Apparently someone has stumbled across my blog, twice, by searching for: why do the french put their medication up their anus year in t...
I'm not sure what the 'in t' is for at the end (Ah-ha! I've just realised, they might have been meaning to type 'year in the merde' which is a book about living in France by Stephen Clarke) but all I can say is that I didn't know the French were particularly famous for using suppositories, although I suppose it makes sense, considering they are such great fans of the Anal Thermometer.
Only last week I arrived at work to find the five year old lying on his back with his legs in the air, holding aforementioned instrument up there.

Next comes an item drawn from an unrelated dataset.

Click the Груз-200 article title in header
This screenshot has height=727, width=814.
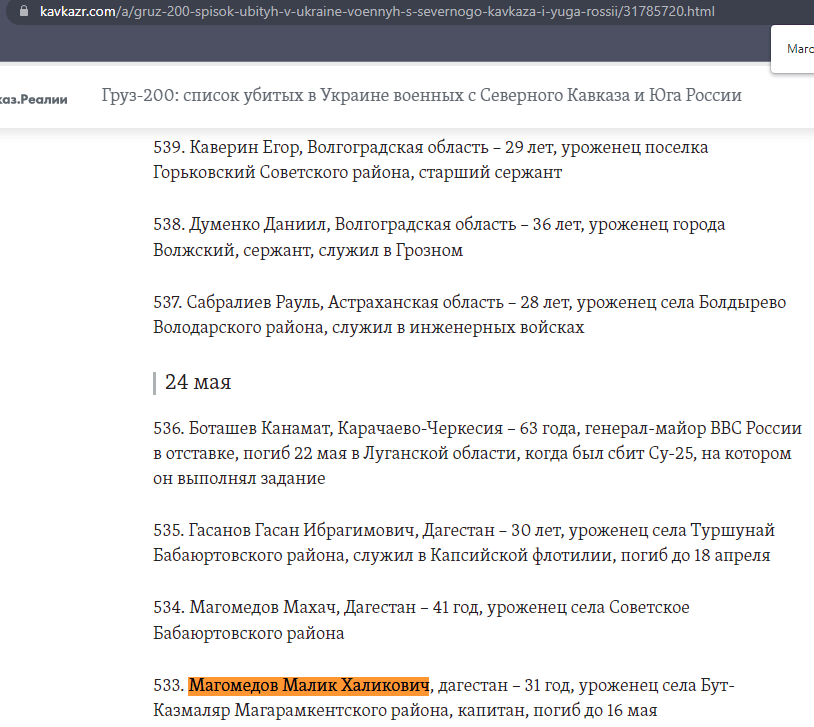click(x=421, y=96)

"Erm... is he ill?" I asked the mum.
"No, but he think because he have mosquito bite." she said, rolling her eyes.
Erm... I'm pretty sure I won't be having any kids thanks to the wonderful experience of being an au pair, but if I did somehow procreate by accident (whilst I was distracted by the television say, or looking in the other direction), I'm quite certain that I would discourage my children from putting things up their bum, rather than letting them think it is a normal thing to do on a Wednesday morning.
But I guess the whole point of being in another country is adapting to someone else's culture... I just wish that the family would be as open-minded: most people looking for an au pair claim that they want their family to be introduced to a different culture; but in my experience of au pairing the culture exchange is very one-sided.

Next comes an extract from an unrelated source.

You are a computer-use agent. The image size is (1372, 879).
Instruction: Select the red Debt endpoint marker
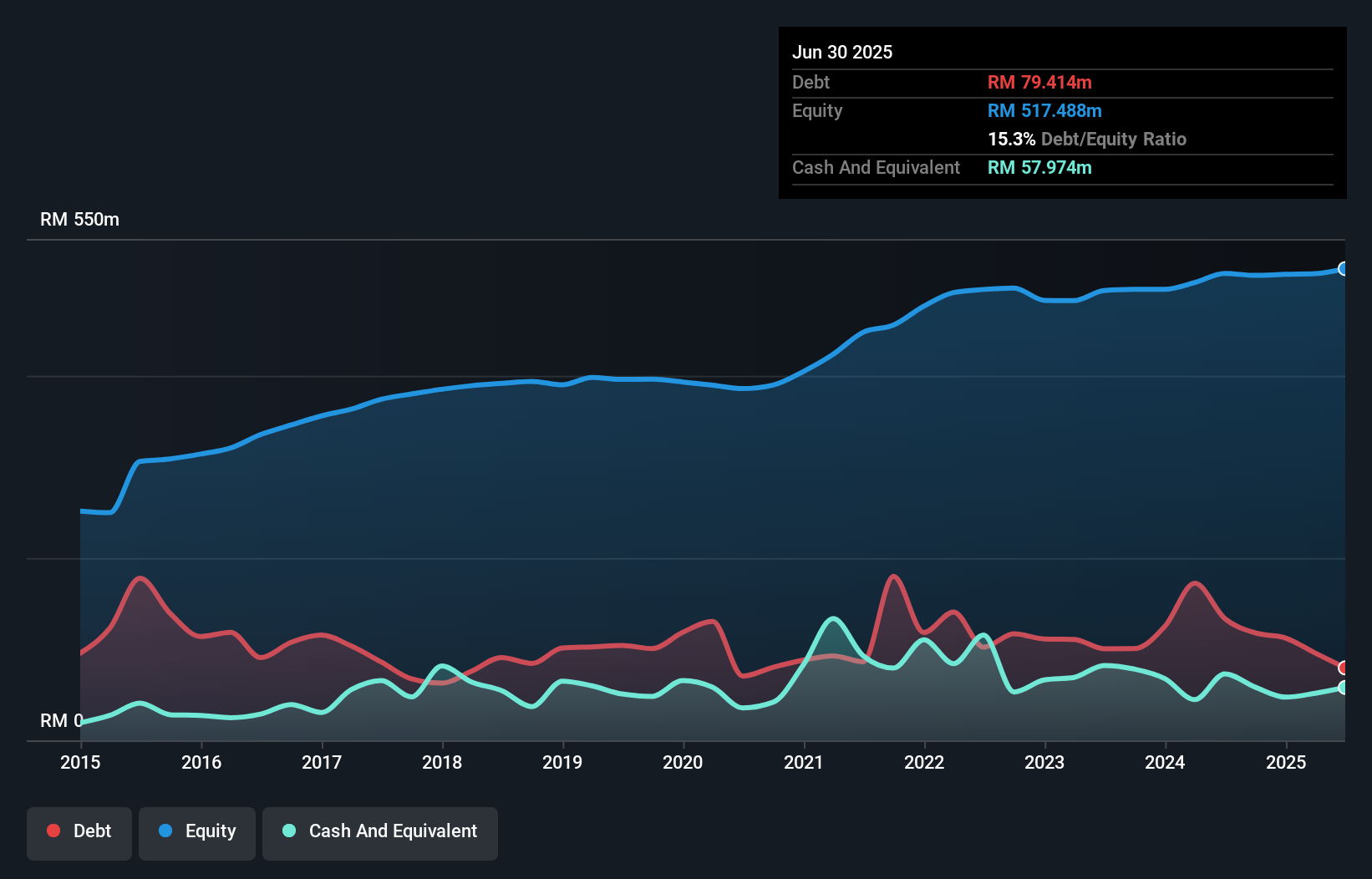(x=1343, y=668)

Family Thrift wouldn't let me eat the skins on my potato. I mean, granted, they turned out to be Bad Nobheads, but even Family Decent think that if I'm not doing it the French Way, then I'm doing it ridiculously and stupidly wrong. The mum told me the other day, with a slight smirk on her face, that she had noticed I was leaving the skin on the cucumber... so now I have to peel the cucumbers. At first I felt like a complete Idiot and Fuck-Up, until I realised that it is not wrong to eat cucumber skins, it is just Their Fucking Preference to not eat the skins.

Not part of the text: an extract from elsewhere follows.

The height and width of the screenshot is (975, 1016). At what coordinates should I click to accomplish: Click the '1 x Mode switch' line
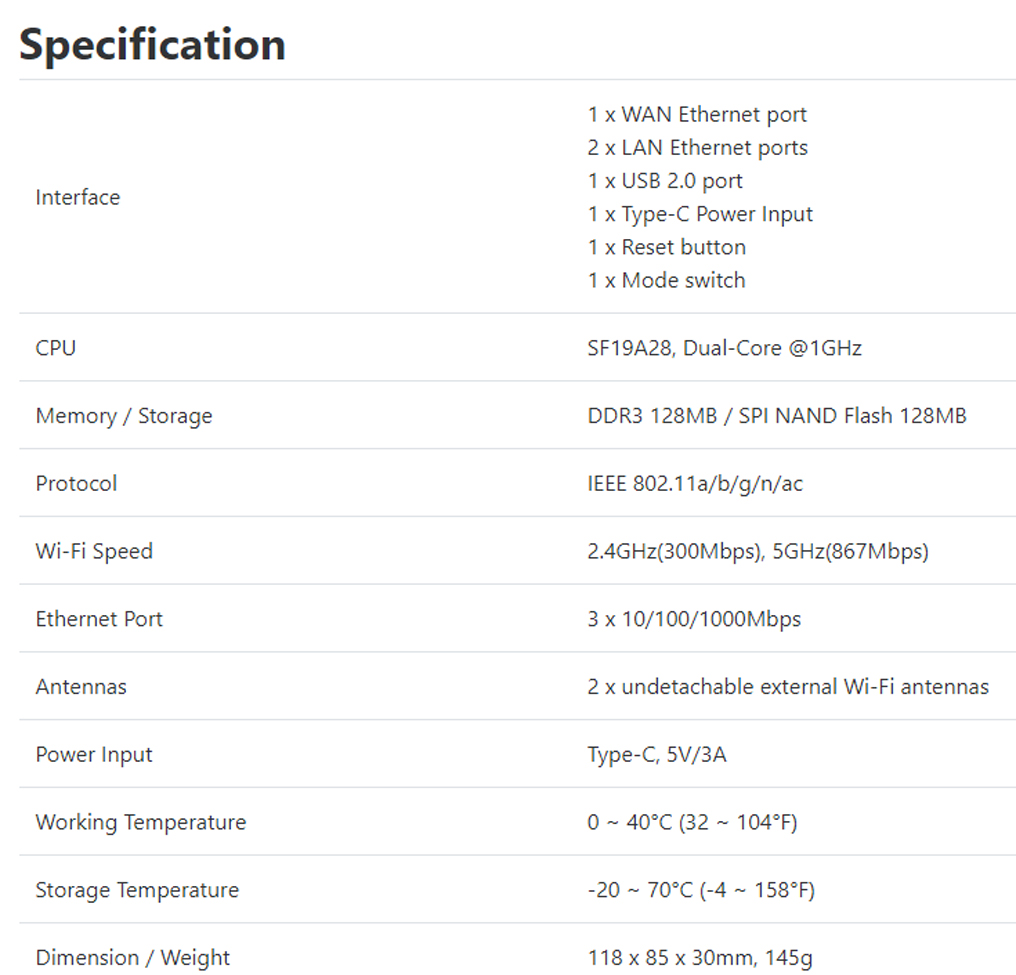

I always feel like an Idiot and Fuck-Up if I don't fold the towels into thirds before I put them away, or if I try to pack their winter clothes into bin bags... who has a winter and a summer wardrobe anyway? I just wear the same thing all year but with a coat on in winter. As for the bin bag thing, the mum thought I was being a Mental but as I tried to explain, I couldn't find any big enough carrier bags. The mum was shaking her head and saying 'Well you don't put in bin bag!'
What's wrong with putting stuff in bin bags?? I took all my stuff to uni in bin bags, just because it's not French doesn't mean it's Stupid. Although, I was venting to my friends the other day and they did say that it isn't actually normal to take your stuff to uni in bin bags, but still... each to their own.
Hmm even though I am trying to convince myself that I'm not an idiot and instead I'm just not very French in my ways, I'm beginning to suspect that I am secretly Incredibly Stupid. I found Family Decent's advertisement that they have put in the FUSAC for a new au pair next year- all that stuff they told me about needing an au pair who could also be a private tutor for the eleven year old was A Lie, because the advert mentions NOTHING about being a teacher. It just says they need an au pair- same hours, same money.
They don't want me next year is because I am Shit Au Pair, no other reason.